Les conclusions du Docteur Gagnon, agissant comme arbitre, au sujet de la personnalité de madame Beaulieu, ne peuvent être remises en cause.

 

Il y a lieu également de retenir que lorsqu'on lui a fait des reproches relativement à son travail en 1992, elle a senti des pressions, a été saisie de tremblements et a accusé les autres de harcèlement à son égard et on lui a diagnostiqué une dépression (…]. La même chose est survenue en 1996. Lorsqu'il y a eu des difficultés relativement à son travail, elle s'est de nouveau absentée en maladie en alléguant que sa collègue de travail ne lui avait pas donné de chances. Rien de véritablement différent en 1998. Confrontée de nouveau à une relation difficile avec une collègue de travail, elle réagit de la même façon. Elle se sent harceleé et accusée. Elle, elle n'a pas de problème.

 

Par ailleurs, on sait que madame Beaulieu a eu des problèmes de même nature depuis le début 1997, qu'elle a des difficultés avec son conjoint et le paiement de la pension alimentaire, des problèmes avec son fils. De plus, elle affirme qu'elle a toujours des difficultés avec la fraude survenue chez son ancien employeur.

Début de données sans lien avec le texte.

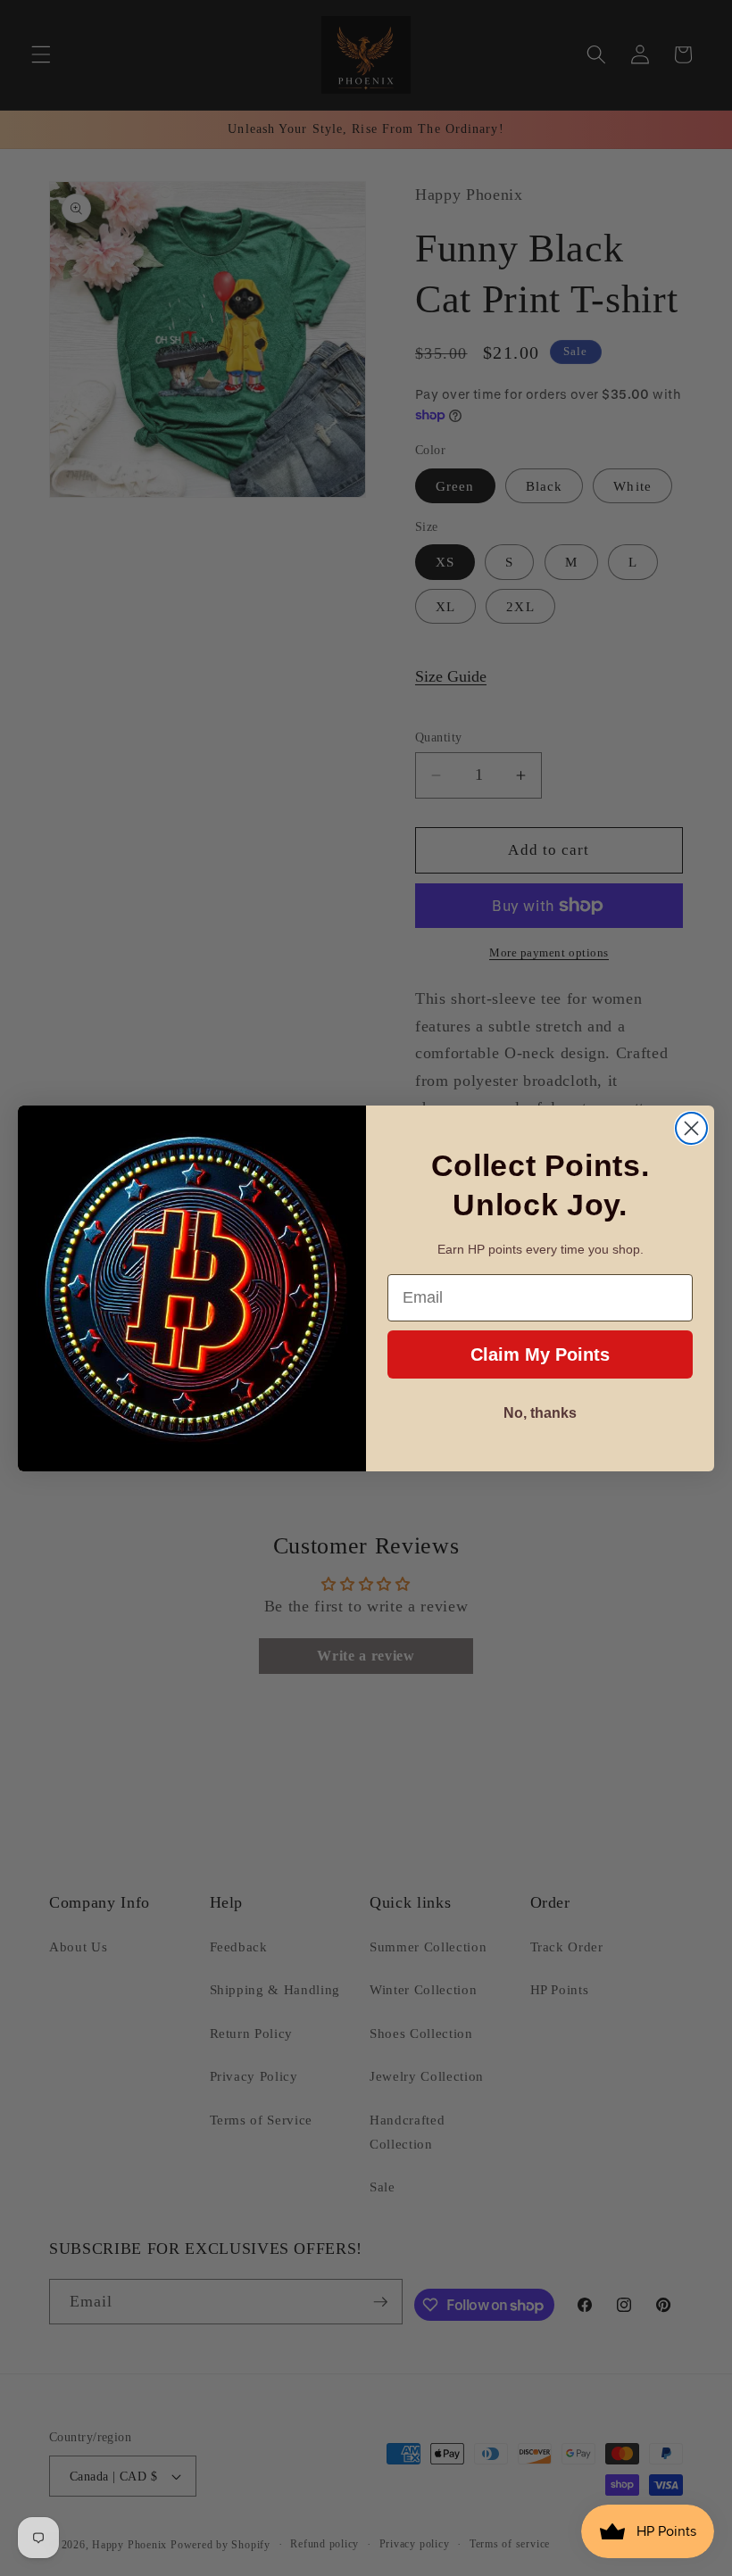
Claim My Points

De plus, elle présente un trouble de personnalité paranoïaque ou paranoïde qui n'est pas sans être en relation dans son attitude avec les autres, notamment dans ses relations avec ses collègues de travail. [sic]

 

[…]

 

 

[32]           Il conclut que les divers événements invoqués par madame Beaulieu et le processus disciplinaire auquel elle a été soumise ne débordent du cadre normal du travail.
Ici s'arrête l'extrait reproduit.